From the rows below, pick out every line containing the string "arrow" and copy each one in full. Matching is case-sensitive.

Click-target data:
□ □ □

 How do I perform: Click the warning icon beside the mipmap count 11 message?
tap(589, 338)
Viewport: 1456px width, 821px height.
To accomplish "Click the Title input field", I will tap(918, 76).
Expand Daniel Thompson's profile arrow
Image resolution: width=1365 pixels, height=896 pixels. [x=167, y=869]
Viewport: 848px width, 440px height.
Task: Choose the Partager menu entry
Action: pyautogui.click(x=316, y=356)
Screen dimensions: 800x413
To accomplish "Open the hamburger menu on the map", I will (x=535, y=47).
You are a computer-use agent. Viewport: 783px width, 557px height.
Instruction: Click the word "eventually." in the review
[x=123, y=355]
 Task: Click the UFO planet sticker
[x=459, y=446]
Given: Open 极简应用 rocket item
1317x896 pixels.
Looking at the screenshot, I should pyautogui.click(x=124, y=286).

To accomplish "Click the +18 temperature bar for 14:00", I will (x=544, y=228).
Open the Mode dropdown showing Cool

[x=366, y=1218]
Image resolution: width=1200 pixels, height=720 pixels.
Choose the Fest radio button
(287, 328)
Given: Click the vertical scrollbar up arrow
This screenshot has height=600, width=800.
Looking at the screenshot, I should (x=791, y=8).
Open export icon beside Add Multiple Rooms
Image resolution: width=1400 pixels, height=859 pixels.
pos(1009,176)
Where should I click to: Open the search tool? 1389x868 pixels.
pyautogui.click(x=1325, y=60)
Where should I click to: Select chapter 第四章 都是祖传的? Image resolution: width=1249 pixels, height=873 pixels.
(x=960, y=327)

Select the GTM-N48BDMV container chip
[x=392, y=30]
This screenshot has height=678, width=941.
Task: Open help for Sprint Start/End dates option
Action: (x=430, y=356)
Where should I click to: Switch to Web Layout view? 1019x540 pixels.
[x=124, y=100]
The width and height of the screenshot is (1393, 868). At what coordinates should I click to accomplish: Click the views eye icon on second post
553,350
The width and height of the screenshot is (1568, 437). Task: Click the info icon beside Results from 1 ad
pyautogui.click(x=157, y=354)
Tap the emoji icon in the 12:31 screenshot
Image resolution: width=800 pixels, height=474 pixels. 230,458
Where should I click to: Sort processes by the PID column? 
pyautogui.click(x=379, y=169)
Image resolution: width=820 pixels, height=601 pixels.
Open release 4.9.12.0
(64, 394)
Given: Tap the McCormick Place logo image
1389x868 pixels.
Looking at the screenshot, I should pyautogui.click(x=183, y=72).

□ □ □

### Worked answer
Expand Daniel Thompson's profile arrow
Given: Click the vertical scrollbar up arrow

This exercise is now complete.